2D/2D vdW heterostructures with an atomically clean, electronically sharp interface offer a rich system for fundamental studies and electronic device demonstrations27,38,39,40,41,42,43,44,45,46,47,48,49,50,51,52,53. For example, by encapsulating graphene in a BN/graphene/BN vdW heterostructure, an ultrahigh carrier mobility of 140,000 cm2 V−1 s−1 and up to 1,000,000 cm2 V−1 s−1 can be achieved at room temperature and cryogenic temperature, respectively13,27,54. Similar vdW structures can be created by vdW-integrating a 2D semiconducting channel, a 2D insulating dielectric and 2D metallic contacts (Fig. 4a), enabling the realization of quantum oscillation and the highest carrier mobility in various 2D semiconductors55,56,57,58,59. Besides conventional planar structures, another key development in 2D vdW devices is the demonstration of vertical transistors by sandwiching a 2D insulator or semiconductor channel between graphene electrodes, enabling a switchable vertical transport mechanism based on a tunable tunnelling or thermionic barrier39,41,42,44,60. Similarly, vertical graphene/MoS2 junctions have enabled the construction of unique gate-tunable photodiodes42,44,46, and a MoS2/BN quantum well structure has been used to create LEDs49.
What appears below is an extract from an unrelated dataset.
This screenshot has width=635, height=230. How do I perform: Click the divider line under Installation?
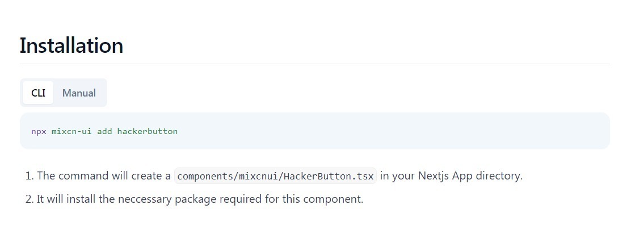[315, 64]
Besides high-performance devices, vdW heterostructures have also provided an ideal platform for fundamental studies. For example, vdW-assembled hetero-bilayers host electrically tunable interlayer excitons with electrons and holes localized in different layers61,62,63,64, inheriting novel valley-contrasting physics from their monolayers but with much longer exciton lifetimes. vdW heterostructures of 2D magnetic materials have allowed probing intrinsic 2D magnetism (for example, CrI3) and realizing giant tunnelling magnetoresistance65,66,67,68,69,70 endowed by the multiple spin-filtering effect (Fig. 4b). In addition, the discovery of 2D magnetic materials could enable the creation of vdW magnetic heterostructures through the proximity effect71, which is expected to be strong in 2D materials, for exploring a variety of novel phenomena and functionalities. Beyond the chemical composition of the constituent layers, the twist angles between different layers offer another degree of freedom to tailor their electronic properties for exotic physics, as highlighted by the recent observation of correlated insulator behaviour and superconductivity in magic-angled bilayer graphene homostructures72,73.
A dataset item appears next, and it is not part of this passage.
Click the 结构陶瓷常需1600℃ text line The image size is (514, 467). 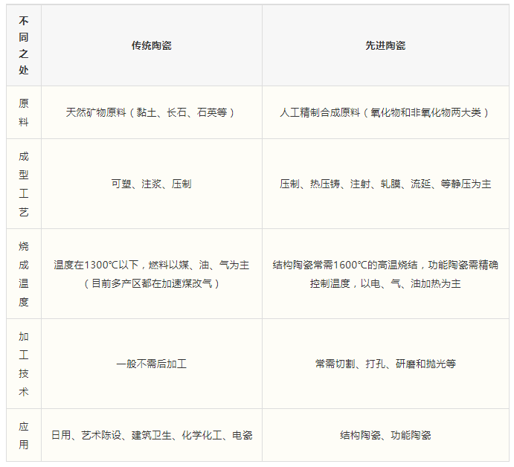pos(385,265)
Beyond 2D materials, the vdW integration of 2D atomic layers with other dimensional material components, such as 0D, 1D or 3D bulk materials, is essential for integrating 2D materials into functional devices; the related integrating approaches are summarized in Box 1. The previous PVD integration can usually damage underlying monolayer atomic lattices and degrade their electronic properties74; hence, the development of a damage-free vdW integration approach is essential for capturing the intrinsic merits of 2D materials in functional devices. For example, damage-free vdW integration of 0D plasmonic nanostructures75 (Au) or quantum dots76 (PbS) on graphene has enabled the fabrication of graphene photodetectors with greatly enhanced photocurrent (Fig. 4c). vdW integration of 1.5-dimensional (referred to as nanoribbon) Al2O3 on graphene opens a bond- and damage-free dielectric integration pathway to high-mobility top-gated graphene transistors and predates 2D/2D vdW integration (Fig. 4d)18. Similar approaches were also used to integrate nanowire gates with graphene nanoribbons to ensure high performance in graphene nanoribbon transistors77,78. Furthermore, vdW-integrating a metal oxide core–shell nanowire or a 1D metal/oxide gate stack on 2D materials defines a self-aligned ultrashort channel length without damaging the underlying 2D semiconductors (Fig. 4e), enabling the realization of the fastest so far transistors from graphene and MoS2, with an intrinsic cut-off frequency of 420 GHz and 42 GHz, respectively79,80,81,82. In particular, the physical assembly of lithographically defined gate arrays on large-area 2D atomic layers opens a pathway to scalable vdW integration81,82. Beyond low-dimensional nanostructures, molecules or ions can be chemically absorbed onto 2D materials to form self-assembled monolayers (SAM) and 2D/SAM vdW heterostructures83,84, or intercalated into layered crystals or 2D/2D vdW heterostructures20,85, generating high-order bond-free vdW superlattices between radically different constituents with highly tunable interlayer distances and tailored electronic properties (Figs. 2h, 4f).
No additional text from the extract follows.